The University of Michigan and General Motors have had a long relationship going back years. Since 1998, Collaborative Research Laboratories (CRL) at Michigan has led to significant commercial and academic success for GM, the university, and students. Today they have announced that this collaboration has been extended through 2017.
“We are excited to continue what is a more than 50-year relationship with General Motors,” says Robert J. Vlasic Dean of Engineering at the University of Michigan, David Munson. “We believe our graduate students and faculty can operate as an extension of General Motors’ global research and development activities, which we are confident will enhance GM while providing exceptional experiences for our students.”
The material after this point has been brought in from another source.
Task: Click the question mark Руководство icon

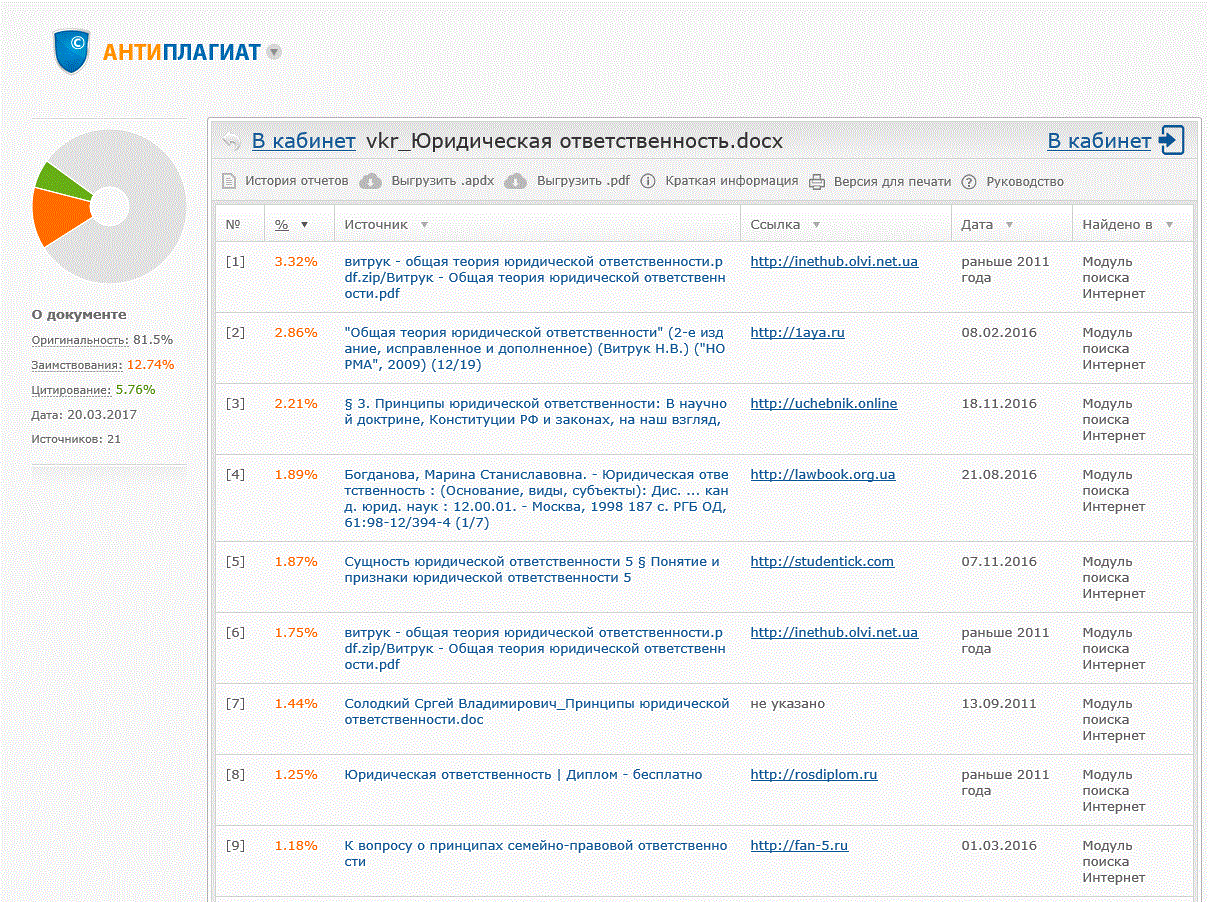Action: point(968,181)
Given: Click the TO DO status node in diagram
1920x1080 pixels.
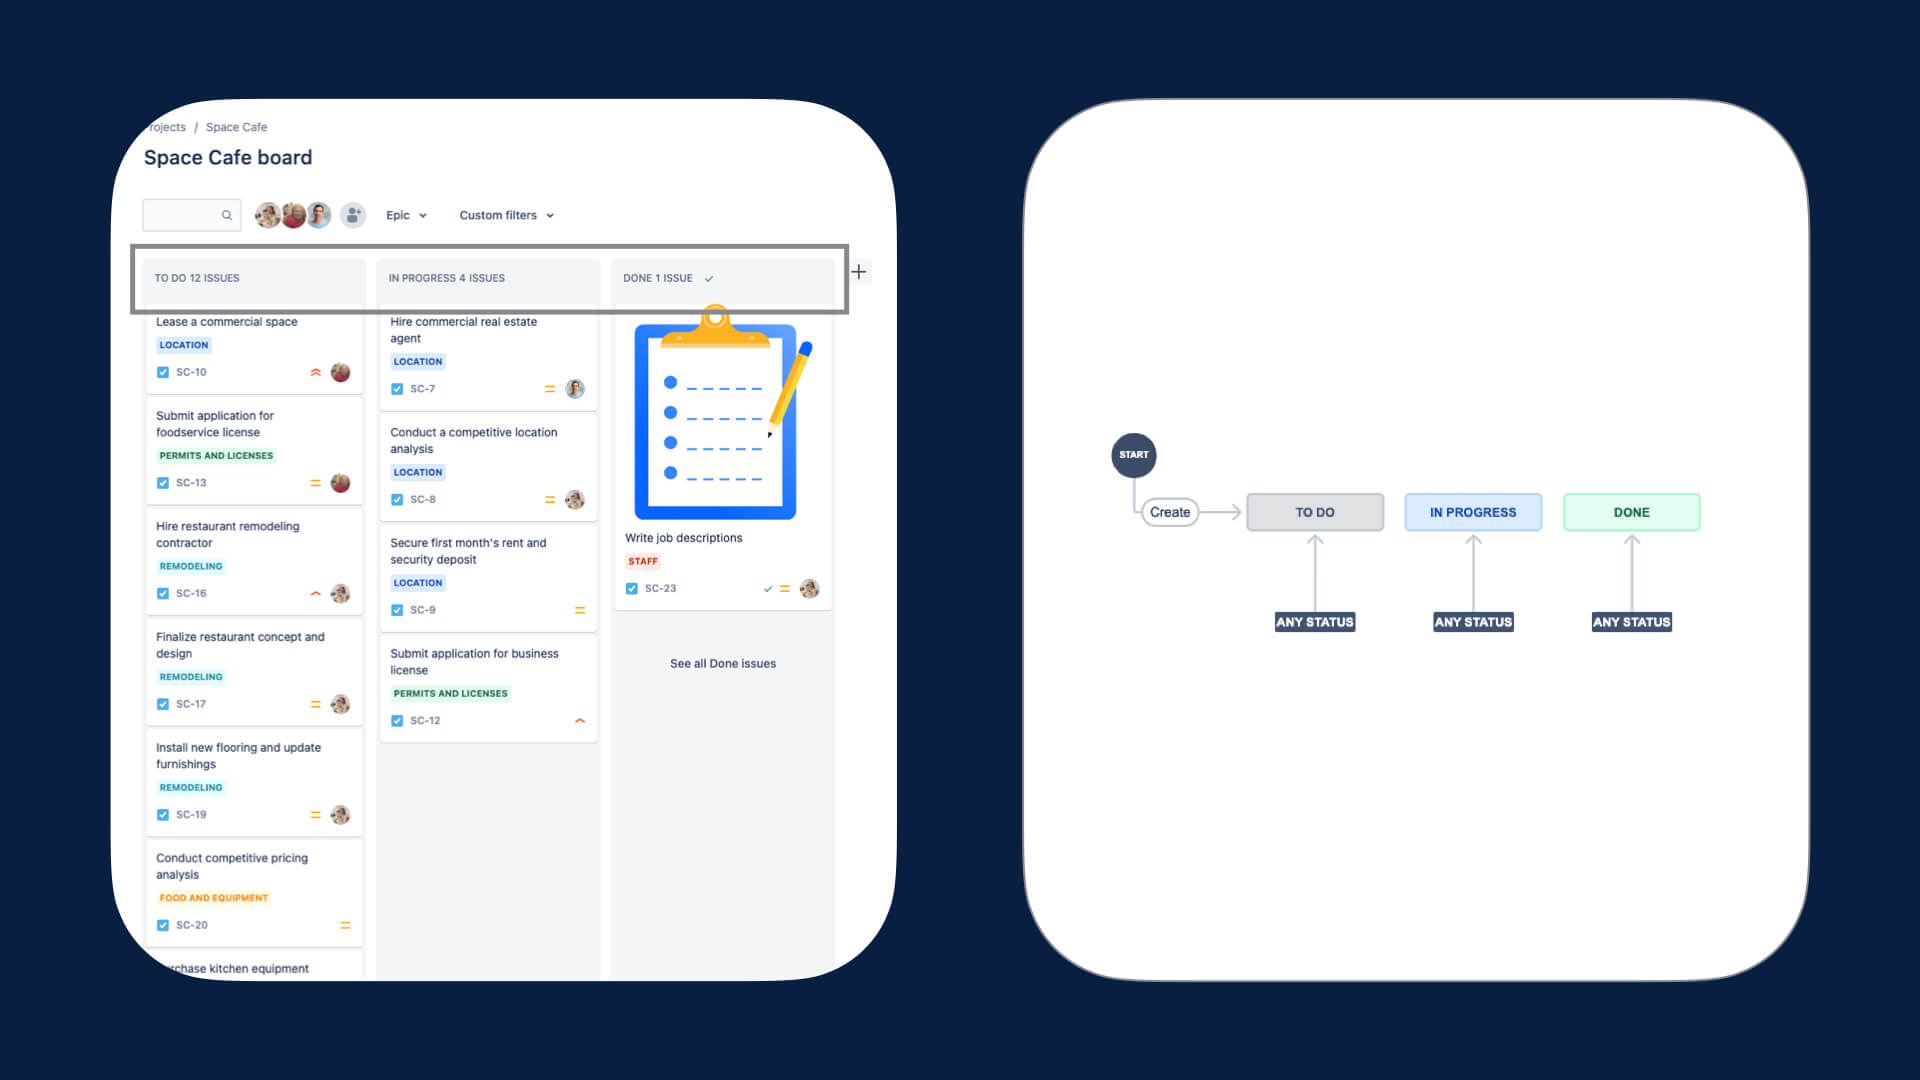Looking at the screenshot, I should click(x=1315, y=512).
The new Automotive CRL will create an organizational umbrella structure that initially will focus on research into engine systems and advanced manufacturing. In the engine systems lab, students will use state-of-the-art laser imaging diagnostics and conduct engine simulation studies to explore future efficient and ultra-low emission engines. In the advanced manufacturing lab, the focus will be on materials joining technologies, assembly systems, and simulations to enhance plant floor quality, efficiency, and responsiveness. And in the smart materials lab, researchers will apply technologies to reduce vehicle mass, add functionality, increase design flexibility, and decrease component size and cost.
All programs will fund four fellowships for graduate students and provide support for post-doctoral scholars, research scientists, and faculty.
In 2011, a unique process to ultrasonically weld battery tabs together was developed from CRL’s research. It played a role in allowing the Chevrolet Volt to offer consumers an eight-year, 100,000-mile warranty on its lithium-ion battery system.